Maintaining mobility status is also important for preventing frailty. Frailty is generally defined as a multidimensional syndrome arising from the interplay of genetic, biological, physical, psychological, social, and environmental factors.32) Therefore, a comprehensive rehabilitation program including patient education, psychological intervention, and nutrition management is recommended to prevent frailty. Previous studies showed that frailty was associated with reduced lower-limb muscle strength,33) and that muscle weakness with muscle wasting was a frequent comorbidity among patients with HF.34) Consequently, early physical exercise training may represent a core component of inpatient rehabilitation to prevent physical inactivity, muscle weakness, and reduced muscle strength.
Previous studies have reported the effects of physical exercise in patients with heart disease in terms of muscle fibers and the mitochondrial apparatus,35,36,37) the neuroendocrine system,38) cardiac function through anti-remodeling effects,36) and improvement of heart perfusion.39) In the present study, the details of the rehabilitation programs were not determined, and the mechanism for the effectiveness of early rehabilitation on maintaining mobility remains unclear. However, we speculate that interventions such as early rehabilitation could play an important role in preventing the progression of disability.

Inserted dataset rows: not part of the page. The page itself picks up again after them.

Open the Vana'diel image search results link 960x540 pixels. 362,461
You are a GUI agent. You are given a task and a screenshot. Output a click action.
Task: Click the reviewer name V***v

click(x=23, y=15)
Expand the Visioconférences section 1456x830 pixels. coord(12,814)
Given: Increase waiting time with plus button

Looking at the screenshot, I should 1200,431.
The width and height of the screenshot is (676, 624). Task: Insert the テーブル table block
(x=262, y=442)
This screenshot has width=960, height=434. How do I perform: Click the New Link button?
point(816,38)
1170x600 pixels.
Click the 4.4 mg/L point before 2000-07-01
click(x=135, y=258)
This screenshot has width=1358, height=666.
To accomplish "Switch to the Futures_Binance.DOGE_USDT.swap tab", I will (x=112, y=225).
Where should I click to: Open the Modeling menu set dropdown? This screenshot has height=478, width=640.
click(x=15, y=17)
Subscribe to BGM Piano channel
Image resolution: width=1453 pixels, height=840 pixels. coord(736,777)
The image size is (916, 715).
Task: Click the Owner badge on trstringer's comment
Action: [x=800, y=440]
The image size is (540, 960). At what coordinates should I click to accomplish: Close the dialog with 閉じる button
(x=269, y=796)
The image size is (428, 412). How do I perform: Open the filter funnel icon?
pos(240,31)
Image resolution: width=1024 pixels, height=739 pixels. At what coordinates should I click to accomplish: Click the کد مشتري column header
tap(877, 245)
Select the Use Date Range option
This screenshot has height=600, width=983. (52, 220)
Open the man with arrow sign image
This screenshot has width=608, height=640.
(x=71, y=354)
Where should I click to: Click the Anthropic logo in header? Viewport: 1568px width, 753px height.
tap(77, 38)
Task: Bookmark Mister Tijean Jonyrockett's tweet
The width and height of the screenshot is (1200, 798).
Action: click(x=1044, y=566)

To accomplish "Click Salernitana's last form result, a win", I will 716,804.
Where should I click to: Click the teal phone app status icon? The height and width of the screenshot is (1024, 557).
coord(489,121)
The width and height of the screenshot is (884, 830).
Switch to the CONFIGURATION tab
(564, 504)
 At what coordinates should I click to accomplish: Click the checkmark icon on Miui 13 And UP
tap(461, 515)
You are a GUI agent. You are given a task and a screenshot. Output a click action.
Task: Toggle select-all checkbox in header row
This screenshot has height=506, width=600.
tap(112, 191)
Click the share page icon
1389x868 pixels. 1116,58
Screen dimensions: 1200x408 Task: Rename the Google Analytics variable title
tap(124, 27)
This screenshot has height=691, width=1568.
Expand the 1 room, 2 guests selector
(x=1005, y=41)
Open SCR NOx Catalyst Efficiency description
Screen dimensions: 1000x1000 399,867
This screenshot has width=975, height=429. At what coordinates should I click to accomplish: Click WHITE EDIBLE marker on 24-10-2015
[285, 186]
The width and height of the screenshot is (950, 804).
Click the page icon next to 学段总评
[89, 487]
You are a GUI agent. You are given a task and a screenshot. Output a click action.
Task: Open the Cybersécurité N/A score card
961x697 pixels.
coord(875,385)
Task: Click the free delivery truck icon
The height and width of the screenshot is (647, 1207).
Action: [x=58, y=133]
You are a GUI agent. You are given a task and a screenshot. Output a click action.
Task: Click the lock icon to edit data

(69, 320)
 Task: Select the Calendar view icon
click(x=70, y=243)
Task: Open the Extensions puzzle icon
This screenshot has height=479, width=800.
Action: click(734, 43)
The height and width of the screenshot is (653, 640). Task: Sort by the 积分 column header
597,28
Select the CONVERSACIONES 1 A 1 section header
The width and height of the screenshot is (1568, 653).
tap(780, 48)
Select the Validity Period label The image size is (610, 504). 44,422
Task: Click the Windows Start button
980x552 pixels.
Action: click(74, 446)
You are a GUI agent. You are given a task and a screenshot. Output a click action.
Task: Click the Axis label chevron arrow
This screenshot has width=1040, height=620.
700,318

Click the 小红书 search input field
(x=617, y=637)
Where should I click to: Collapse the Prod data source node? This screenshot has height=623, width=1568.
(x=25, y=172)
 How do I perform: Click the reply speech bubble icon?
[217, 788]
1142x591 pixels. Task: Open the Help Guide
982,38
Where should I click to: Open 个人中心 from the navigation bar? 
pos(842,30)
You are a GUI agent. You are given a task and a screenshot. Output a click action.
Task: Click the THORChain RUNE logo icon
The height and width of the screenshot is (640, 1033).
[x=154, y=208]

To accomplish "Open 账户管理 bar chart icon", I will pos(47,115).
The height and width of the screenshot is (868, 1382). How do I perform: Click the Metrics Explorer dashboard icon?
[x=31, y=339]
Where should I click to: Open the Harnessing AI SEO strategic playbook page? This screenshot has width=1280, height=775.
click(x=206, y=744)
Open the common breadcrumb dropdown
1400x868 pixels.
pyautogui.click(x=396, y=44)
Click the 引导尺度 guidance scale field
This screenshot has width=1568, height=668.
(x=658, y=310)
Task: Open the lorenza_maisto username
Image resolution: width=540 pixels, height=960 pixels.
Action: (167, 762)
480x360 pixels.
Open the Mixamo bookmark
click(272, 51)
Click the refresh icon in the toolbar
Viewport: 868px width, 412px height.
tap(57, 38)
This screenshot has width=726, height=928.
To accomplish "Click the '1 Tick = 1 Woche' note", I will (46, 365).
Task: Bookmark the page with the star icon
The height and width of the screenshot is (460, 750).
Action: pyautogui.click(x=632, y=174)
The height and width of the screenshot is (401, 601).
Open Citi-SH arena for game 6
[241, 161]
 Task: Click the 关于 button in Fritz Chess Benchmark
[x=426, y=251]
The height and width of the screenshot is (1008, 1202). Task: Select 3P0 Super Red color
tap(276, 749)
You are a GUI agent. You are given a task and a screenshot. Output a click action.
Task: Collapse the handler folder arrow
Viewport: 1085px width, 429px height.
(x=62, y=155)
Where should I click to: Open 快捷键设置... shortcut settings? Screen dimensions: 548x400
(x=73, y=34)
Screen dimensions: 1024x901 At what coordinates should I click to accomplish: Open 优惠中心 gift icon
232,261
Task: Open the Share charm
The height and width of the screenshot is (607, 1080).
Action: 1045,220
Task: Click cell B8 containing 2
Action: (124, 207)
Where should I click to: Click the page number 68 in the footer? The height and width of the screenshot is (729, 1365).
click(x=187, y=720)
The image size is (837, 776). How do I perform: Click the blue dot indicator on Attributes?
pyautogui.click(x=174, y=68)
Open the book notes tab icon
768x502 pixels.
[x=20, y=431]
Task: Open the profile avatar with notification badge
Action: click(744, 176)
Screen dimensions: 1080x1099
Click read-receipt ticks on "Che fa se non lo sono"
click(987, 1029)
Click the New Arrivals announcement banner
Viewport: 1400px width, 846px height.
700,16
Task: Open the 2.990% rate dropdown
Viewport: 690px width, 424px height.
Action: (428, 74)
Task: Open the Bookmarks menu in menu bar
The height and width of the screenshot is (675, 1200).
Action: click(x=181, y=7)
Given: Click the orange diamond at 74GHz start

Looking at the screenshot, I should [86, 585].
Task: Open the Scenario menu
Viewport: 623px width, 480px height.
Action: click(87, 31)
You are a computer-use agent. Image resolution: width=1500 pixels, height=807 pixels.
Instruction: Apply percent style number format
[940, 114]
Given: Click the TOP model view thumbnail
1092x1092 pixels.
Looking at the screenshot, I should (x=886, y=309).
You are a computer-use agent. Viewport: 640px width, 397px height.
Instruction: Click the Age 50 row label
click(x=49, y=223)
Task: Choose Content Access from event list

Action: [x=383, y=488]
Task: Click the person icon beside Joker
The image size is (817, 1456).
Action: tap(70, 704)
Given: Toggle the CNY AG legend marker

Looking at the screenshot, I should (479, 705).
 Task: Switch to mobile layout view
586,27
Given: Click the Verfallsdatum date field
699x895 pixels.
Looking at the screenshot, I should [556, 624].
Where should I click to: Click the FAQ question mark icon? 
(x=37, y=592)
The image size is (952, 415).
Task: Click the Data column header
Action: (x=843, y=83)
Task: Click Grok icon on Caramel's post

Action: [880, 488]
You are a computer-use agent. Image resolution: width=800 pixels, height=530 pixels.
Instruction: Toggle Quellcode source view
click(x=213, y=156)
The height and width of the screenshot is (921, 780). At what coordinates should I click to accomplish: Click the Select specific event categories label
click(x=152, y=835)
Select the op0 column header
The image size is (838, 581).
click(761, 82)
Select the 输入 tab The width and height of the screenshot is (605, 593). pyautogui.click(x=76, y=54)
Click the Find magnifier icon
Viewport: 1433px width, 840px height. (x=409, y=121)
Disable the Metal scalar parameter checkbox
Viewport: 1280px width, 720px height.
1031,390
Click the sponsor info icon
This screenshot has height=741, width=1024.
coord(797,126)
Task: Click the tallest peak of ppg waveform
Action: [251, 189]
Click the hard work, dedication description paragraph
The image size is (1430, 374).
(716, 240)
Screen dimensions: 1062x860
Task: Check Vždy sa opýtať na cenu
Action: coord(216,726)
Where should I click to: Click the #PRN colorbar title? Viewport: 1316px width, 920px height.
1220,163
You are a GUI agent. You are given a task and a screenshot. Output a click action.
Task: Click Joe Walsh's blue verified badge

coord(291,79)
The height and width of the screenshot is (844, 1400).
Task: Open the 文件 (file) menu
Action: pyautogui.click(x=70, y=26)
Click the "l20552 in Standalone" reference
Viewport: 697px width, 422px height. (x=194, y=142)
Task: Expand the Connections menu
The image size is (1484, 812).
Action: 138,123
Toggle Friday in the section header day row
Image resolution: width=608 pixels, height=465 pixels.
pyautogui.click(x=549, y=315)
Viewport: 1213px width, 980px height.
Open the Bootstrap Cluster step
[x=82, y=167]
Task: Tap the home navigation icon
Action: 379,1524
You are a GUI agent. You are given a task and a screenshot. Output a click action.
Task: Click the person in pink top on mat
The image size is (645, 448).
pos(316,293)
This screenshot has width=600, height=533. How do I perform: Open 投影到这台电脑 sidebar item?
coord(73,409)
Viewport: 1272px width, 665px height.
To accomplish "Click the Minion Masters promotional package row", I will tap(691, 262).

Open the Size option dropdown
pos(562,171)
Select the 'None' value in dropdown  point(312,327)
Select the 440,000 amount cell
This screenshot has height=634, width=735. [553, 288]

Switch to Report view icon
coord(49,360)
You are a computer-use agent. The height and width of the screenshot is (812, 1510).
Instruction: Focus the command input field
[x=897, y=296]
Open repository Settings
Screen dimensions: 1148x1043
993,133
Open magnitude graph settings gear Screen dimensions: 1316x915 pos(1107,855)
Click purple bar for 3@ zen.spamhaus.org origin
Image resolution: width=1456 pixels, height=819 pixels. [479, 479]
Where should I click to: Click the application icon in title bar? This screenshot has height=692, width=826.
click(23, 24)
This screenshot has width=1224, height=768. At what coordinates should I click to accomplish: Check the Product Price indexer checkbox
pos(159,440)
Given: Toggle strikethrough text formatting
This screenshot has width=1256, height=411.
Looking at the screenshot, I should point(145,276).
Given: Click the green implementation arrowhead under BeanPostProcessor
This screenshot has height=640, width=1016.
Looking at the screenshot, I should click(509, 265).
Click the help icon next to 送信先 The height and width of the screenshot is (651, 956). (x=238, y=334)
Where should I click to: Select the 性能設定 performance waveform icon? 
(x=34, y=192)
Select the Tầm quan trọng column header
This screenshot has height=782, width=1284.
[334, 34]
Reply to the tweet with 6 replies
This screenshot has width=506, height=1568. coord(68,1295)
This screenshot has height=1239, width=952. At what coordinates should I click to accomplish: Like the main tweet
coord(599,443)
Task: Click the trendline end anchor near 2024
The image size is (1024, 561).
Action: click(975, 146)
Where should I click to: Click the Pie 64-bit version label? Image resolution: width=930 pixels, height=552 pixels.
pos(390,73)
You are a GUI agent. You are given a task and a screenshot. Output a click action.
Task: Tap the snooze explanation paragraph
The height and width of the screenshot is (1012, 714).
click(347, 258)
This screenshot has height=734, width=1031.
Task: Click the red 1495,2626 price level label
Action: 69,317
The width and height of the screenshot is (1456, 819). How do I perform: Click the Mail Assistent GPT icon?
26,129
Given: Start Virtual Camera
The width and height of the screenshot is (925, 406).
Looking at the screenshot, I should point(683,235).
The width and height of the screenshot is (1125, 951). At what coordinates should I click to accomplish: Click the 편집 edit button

The present study has several limitations. First, the database does not include detailed information about the severity of cardiac dysfunction (e.g., the left ventricular ejection fraction or underlying diseases). Second, the database includes information relating to the period of hospitalization only. Consequently, we were unable to analyze pre-hospital and post-discharge outcomes, including long-term mobility. Third, mobility status may be affected not only by the level of performance, but also by risk management to prevent falls. Fourth, in the present study, we used mobility status as the outcome, but the validity and reliability of recorded data on the outcome have not been evaluated. Moreover, approximately 15% of the outcome data were missing, and the distribution of the missing data might not have been random.
Although the changes in mobility status were multifactorial, the present retrospective study using a national inpatient database showed that early rehabilitation was independently associated with a reduction in unmaintained mobility status in elderly HF patients with NYHA class II, III, or IV.
This study was funded by grants from the Ministry of Health, Labour and Welfare, Japan and The Japan Agency for Medical Research and Development.
The authors declare that there are no conflicts of interest.